* BEGIN *

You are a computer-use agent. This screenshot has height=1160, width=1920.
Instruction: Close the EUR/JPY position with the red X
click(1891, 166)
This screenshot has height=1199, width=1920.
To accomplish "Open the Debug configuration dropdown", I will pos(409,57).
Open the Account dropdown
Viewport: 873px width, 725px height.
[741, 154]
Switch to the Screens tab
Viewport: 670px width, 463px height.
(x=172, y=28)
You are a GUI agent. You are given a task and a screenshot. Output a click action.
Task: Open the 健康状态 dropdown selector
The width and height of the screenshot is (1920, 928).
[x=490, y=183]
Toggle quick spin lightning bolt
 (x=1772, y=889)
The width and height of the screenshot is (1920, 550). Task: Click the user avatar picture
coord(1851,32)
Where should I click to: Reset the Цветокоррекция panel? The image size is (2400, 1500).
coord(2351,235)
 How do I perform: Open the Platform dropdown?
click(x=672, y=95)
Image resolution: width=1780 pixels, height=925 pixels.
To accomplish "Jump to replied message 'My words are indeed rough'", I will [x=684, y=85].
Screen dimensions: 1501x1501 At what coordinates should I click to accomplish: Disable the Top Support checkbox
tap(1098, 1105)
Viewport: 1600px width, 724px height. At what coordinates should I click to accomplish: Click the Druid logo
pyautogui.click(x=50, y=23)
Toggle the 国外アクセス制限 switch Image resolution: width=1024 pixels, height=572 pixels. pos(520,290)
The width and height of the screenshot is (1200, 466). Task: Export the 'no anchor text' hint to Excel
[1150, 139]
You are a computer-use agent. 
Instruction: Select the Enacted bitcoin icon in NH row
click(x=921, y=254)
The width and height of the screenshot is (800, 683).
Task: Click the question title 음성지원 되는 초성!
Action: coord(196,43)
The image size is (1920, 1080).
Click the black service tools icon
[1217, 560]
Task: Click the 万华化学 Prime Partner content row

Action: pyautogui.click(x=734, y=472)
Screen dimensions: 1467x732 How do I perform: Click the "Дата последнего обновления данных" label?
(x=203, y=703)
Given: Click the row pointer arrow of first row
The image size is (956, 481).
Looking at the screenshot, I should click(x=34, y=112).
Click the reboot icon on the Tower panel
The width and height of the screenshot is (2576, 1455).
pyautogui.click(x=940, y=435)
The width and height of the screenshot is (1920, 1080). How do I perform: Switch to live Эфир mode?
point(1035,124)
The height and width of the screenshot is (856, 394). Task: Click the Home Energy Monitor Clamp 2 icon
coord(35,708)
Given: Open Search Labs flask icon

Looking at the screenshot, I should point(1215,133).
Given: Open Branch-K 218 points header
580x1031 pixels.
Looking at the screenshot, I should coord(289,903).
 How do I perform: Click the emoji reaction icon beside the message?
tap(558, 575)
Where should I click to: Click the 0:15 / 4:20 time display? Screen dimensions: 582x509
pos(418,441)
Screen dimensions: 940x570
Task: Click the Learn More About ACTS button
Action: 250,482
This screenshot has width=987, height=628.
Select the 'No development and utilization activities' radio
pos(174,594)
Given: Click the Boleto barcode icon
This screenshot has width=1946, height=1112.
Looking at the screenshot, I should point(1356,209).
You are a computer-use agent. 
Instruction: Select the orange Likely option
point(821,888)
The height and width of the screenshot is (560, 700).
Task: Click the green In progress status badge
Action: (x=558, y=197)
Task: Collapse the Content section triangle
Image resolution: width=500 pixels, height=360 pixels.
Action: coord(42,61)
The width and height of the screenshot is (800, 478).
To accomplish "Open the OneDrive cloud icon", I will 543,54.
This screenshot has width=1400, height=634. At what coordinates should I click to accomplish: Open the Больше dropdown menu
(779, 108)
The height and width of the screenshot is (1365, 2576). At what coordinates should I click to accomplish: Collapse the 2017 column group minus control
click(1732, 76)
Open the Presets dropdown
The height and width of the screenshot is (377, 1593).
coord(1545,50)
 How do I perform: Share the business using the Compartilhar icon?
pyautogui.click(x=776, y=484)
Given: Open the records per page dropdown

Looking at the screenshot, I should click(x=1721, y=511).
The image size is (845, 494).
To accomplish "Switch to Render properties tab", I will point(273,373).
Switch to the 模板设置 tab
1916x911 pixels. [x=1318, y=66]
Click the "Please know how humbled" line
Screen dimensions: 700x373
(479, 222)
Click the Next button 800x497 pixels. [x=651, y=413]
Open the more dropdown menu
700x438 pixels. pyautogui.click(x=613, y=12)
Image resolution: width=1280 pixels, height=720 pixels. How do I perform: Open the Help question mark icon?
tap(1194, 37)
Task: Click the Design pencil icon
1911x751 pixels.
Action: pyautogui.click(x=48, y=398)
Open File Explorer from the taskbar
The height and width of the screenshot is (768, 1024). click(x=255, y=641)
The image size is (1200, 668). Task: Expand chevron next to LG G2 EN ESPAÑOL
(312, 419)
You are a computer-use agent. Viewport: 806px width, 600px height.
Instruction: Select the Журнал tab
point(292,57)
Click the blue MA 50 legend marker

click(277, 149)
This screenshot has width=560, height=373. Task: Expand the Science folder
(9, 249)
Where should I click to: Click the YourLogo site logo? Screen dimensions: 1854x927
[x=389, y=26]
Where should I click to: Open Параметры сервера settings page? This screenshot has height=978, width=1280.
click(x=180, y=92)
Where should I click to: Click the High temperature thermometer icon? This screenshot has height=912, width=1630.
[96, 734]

* END *

Reproduce each of the records above verbatim, in their original order and with every line unchanged.

You are a computer-use agent. This screenshot has height=1160, width=1920.
Instruction: Close the EUR/JPY position with the red X
click(1891, 166)
This screenshot has height=1199, width=1920.
To accomplish "Open the Debug configuration dropdown", I will pos(409,57).
Open the Account dropdown
Viewport: 873px width, 725px height.
[741, 154]
Switch to the Screens tab
Viewport: 670px width, 463px height.
(x=172, y=28)
You are a GUI agent. You are given a task and a screenshot. Output a click action.
Task: Open the 健康状态 dropdown selector
The width and height of the screenshot is (1920, 928).
[x=490, y=183]
Toggle quick spin lightning bolt
 (x=1772, y=889)
The width and height of the screenshot is (1920, 550). Task: Click the user avatar picture
coord(1851,32)
Where should I click to: Reset the Цветокоррекция panel? The image size is (2400, 1500).
coord(2351,235)
 How do I perform: Open the Platform dropdown?
click(x=672, y=95)
Image resolution: width=1780 pixels, height=925 pixels.
To accomplish "Jump to replied message 'My words are indeed rough'", I will [x=684, y=85].
Screen dimensions: 1501x1501 At what coordinates should I click to accomplish: Disable the Top Support checkbox
tap(1098, 1105)
Viewport: 1600px width, 724px height. At what coordinates should I click to accomplish: Click the Druid logo
pyautogui.click(x=50, y=23)
Toggle the 国外アクセス制限 switch Image resolution: width=1024 pixels, height=572 pixels. pos(520,290)
The width and height of the screenshot is (1200, 466). Task: Export the 'no anchor text' hint to Excel
[1150, 139]
You are a computer-use agent. 
Instruction: Select the Enacted bitcoin icon in NH row
click(x=921, y=254)
The width and height of the screenshot is (800, 683).
Task: Click the question title 음성지원 되는 초성!
Action: coord(196,43)
The image size is (1920, 1080).
Click the black service tools icon
[1217, 560]
Task: Click the 万华化学 Prime Partner content row

Action: pyautogui.click(x=734, y=472)
Screen dimensions: 1467x732 How do I perform: Click the "Дата последнего обновления данных" label?
(x=203, y=703)
Given: Click the row pointer arrow of first row
The image size is (956, 481).
Looking at the screenshot, I should click(x=34, y=112).
Click the reboot icon on the Tower panel
The width and height of the screenshot is (2576, 1455).
pyautogui.click(x=940, y=435)
The width and height of the screenshot is (1920, 1080). How do I perform: Switch to live Эфир mode?
point(1035,124)
The height and width of the screenshot is (856, 394). Task: Click the Home Energy Monitor Clamp 2 icon
coord(35,708)
Given: Open Search Labs flask icon

Looking at the screenshot, I should point(1215,133).
Given: Open Branch-K 218 points header
580x1031 pixels.
Looking at the screenshot, I should coord(289,903).
 How do I perform: Click the emoji reaction icon beside the message?
tap(558, 575)
Where should I click to: Click the 0:15 / 4:20 time display? Screen dimensions: 582x509
pos(418,441)
Screen dimensions: 940x570
Task: Click the Learn More About ACTS button
Action: 250,482
This screenshot has width=987, height=628.
Select the 'No development and utilization activities' radio
pos(174,594)
Given: Click the Boleto barcode icon
This screenshot has width=1946, height=1112.
Looking at the screenshot, I should point(1356,209).
You are a computer-use agent. 
Instruction: Select the orange Likely option
point(821,888)
The height and width of the screenshot is (560, 700).
Task: Click the green In progress status badge
Action: (x=558, y=197)
Task: Collapse the Content section triangle
Image resolution: width=500 pixels, height=360 pixels.
Action: coord(42,61)
The width and height of the screenshot is (800, 478).
To accomplish "Open the OneDrive cloud icon", I will 543,54.
This screenshot has width=1400, height=634. At what coordinates should I click to accomplish: Open the Больше dropdown menu
(779, 108)
The height and width of the screenshot is (1365, 2576). At what coordinates should I click to accomplish: Collapse the 2017 column group minus control
click(1732, 76)
Open the Presets dropdown
The height and width of the screenshot is (377, 1593).
coord(1545,50)
 How do I perform: Share the business using the Compartilhar icon?
pyautogui.click(x=776, y=484)
Given: Open the records per page dropdown

Looking at the screenshot, I should click(x=1721, y=511).
The image size is (845, 494).
To accomplish "Switch to Render properties tab", I will point(273,373).
Switch to the 模板设置 tab
1916x911 pixels. [x=1318, y=66]
Click the "Please know how humbled" line
Screen dimensions: 700x373
(479, 222)
Click the Next button 800x497 pixels. [x=651, y=413]
Open the more dropdown menu
700x438 pixels. pyautogui.click(x=613, y=12)
Image resolution: width=1280 pixels, height=720 pixels. How do I perform: Open the Help question mark icon?
tap(1194, 37)
Task: Click the Design pencil icon
1911x751 pixels.
Action: pyautogui.click(x=48, y=398)
Open File Explorer from the taskbar
The height and width of the screenshot is (768, 1024). click(x=255, y=641)
The image size is (1200, 668). Task: Expand chevron next to LG G2 EN ESPAÑOL
(312, 419)
You are a computer-use agent. Viewport: 806px width, 600px height.
Instruction: Select the Журнал tab
point(292,57)
Click the blue MA 50 legend marker

click(277, 149)
This screenshot has width=560, height=373. Task: Expand the Science folder
(9, 249)
Where should I click to: Click the YourLogo site logo? Screen dimensions: 1854x927
[x=389, y=26]
Where should I click to: Open Параметры сервера settings page? This screenshot has height=978, width=1280.
click(x=180, y=92)
Where should I click to: Click the High temperature thermometer icon? This screenshot has height=912, width=1630.
[96, 734]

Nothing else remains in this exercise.